Dataset entries
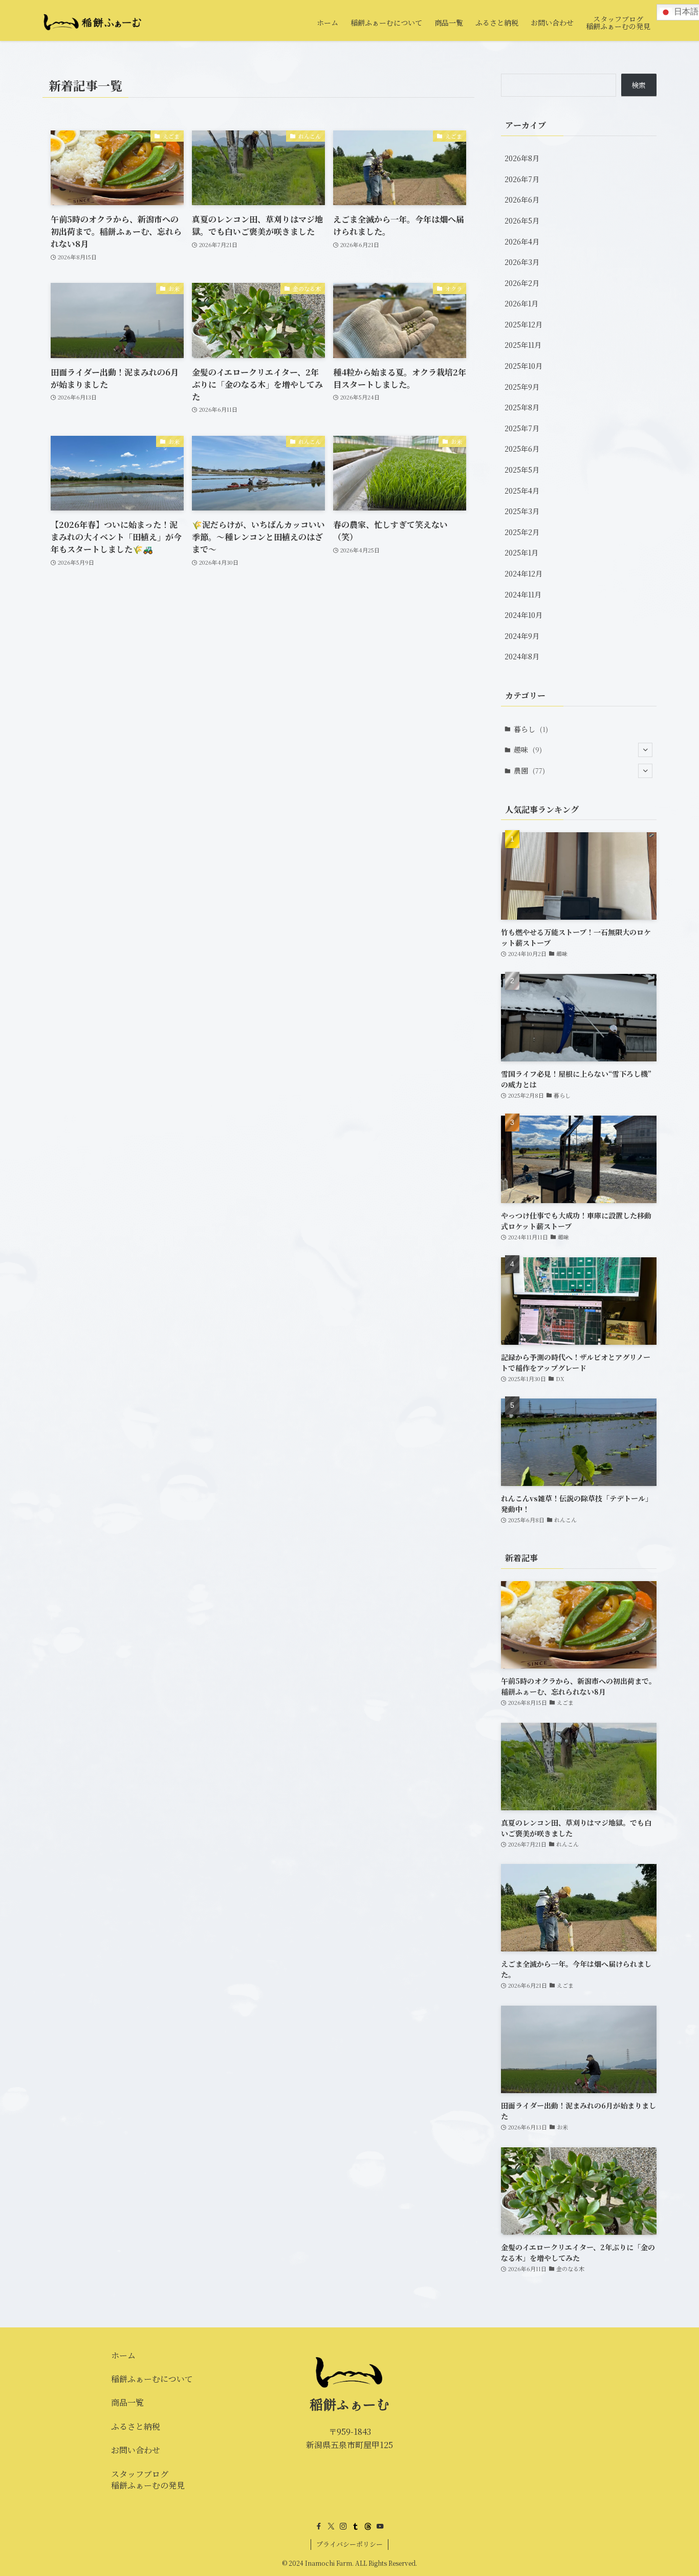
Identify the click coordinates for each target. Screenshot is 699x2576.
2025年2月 (522, 532)
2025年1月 (521, 552)
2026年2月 (522, 283)
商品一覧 (127, 2402)
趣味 (528, 749)
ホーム (123, 2355)
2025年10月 (523, 366)
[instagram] (343, 2526)
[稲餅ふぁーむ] (92, 22)
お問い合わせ (135, 2450)
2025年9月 (522, 387)
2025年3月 (522, 511)
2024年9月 (522, 636)
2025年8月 (522, 407)
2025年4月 (522, 490)
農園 (529, 770)
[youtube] (380, 2526)
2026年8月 (522, 158)
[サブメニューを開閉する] (645, 750)
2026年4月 (522, 241)
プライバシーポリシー (349, 2544)
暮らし (531, 729)
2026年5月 (522, 220)
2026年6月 (522, 199)
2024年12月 (523, 573)
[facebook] (318, 2526)
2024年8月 (522, 656)
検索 (638, 85)
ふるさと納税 (135, 2426)
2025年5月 (522, 469)
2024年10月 (523, 615)
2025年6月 (522, 448)
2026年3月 (522, 262)
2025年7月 (522, 428)
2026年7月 (522, 179)
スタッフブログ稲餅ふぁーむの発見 (148, 2479)
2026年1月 (521, 303)
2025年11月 (523, 345)
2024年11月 (523, 594)
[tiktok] (355, 2526)
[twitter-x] (331, 2526)
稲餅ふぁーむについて (152, 2379)
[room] (368, 2526)
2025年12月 (523, 324)
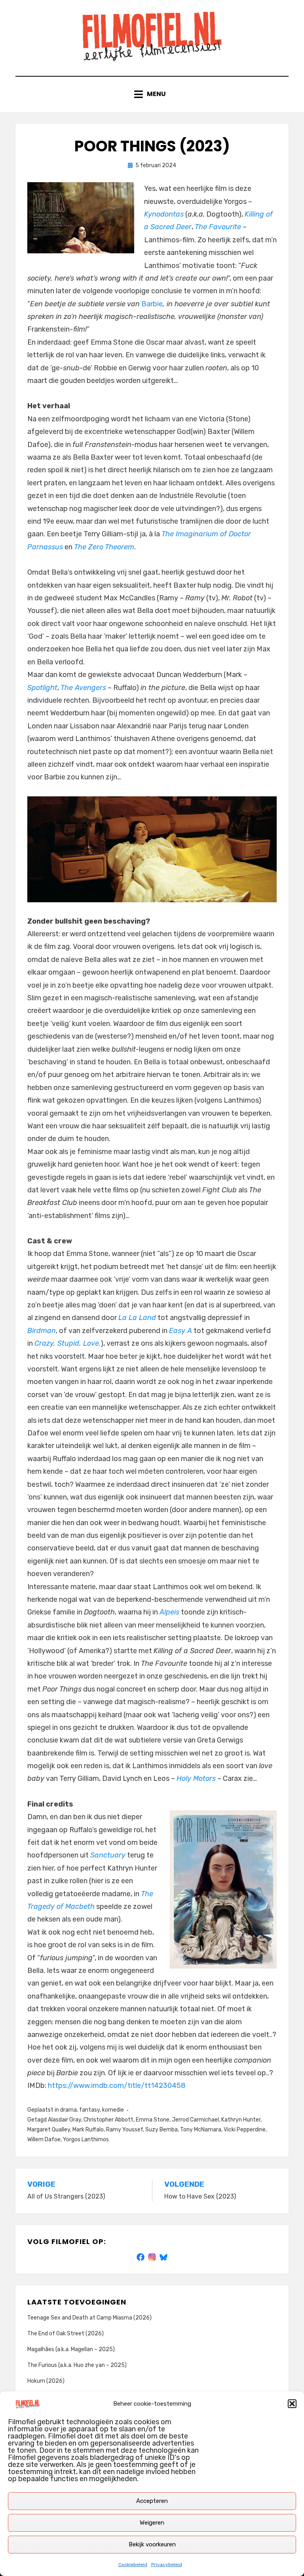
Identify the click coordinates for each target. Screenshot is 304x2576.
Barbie (152, 304)
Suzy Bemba (161, 2129)
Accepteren (152, 2500)
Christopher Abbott (108, 2119)
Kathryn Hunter (240, 2119)
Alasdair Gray (64, 2119)
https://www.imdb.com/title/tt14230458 (117, 2085)
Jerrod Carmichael (195, 2119)
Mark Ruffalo (88, 2129)
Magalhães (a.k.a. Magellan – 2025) (71, 2349)
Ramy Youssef (124, 2129)
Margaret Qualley (48, 2129)
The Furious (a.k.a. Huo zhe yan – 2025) (77, 2365)
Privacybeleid (166, 2564)
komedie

[Work to complete]:
Reproduce every line above word for word; no images.

[Task output]:
Identify the click coordinates for each target. Screenshot is 699x2576.
2025年2月 (522, 532)
2025年1月 (521, 552)
2026年2月 (522, 283)
商品一覧 (127, 2402)
趣味 (528, 749)
ホーム (123, 2355)
2025年10月 (523, 366)
[instagram] (343, 2526)
[稲餅ふぁーむ] (92, 22)
お問い合わせ (135, 2450)
2025年9月 (522, 387)
2025年3月 (522, 511)
2024年9月 (522, 636)
2025年8月 (522, 407)
2025年4月 (522, 490)
農園 (529, 770)
[youtube] (380, 2526)
2026年8月 (522, 158)
[サブメニューを開閉する] (645, 750)
2026年4月 (522, 241)
プライバシーポリシー (349, 2544)
暮らし (531, 729)
2026年5月 (522, 220)
2026年6月 (522, 199)
2024年12月 (523, 573)
[facebook] (318, 2526)
2024年8月 (522, 656)
検索 (638, 85)
ふるさと納税 (135, 2426)
2025年5月 (522, 469)
2024年10月 (523, 615)
2025年6月 (522, 448)
2026年3月 (522, 262)
2025年7月 (522, 428)
2026年7月 (522, 179)
スタッフブログ稲餅ふぁーむの発見 (148, 2479)
2026年1月 (521, 303)
2025年11月 (523, 345)
2024年11月 (523, 594)
[tiktok] (355, 2526)
[twitter-x] (331, 2526)
稲餅ふぁーむについて (152, 2379)
[room] (368, 2526)
2025年12月 (523, 324)
Identify the click coordinates for each target. Screenshot is 304x2576.
Barbie (152, 304)
Suzy Bemba (161, 2129)
Accepteren (152, 2500)
Christopher Abbott (108, 2119)
Kathryn Hunter (240, 2119)
Alasdair Gray (64, 2119)
https://www.imdb.com/title/tt14230458 (117, 2085)
Jerrod Carmichael (195, 2119)
Mark Ruffalo (88, 2129)
Magalhães (a.k.a. Magellan – 2025) (71, 2349)
Ramy Youssef (124, 2129)
Margaret Qualley (48, 2129)
The Furious (a.k.a. Huo zhe yan – 2025) (77, 2365)
Privacybeleid (166, 2564)
komedie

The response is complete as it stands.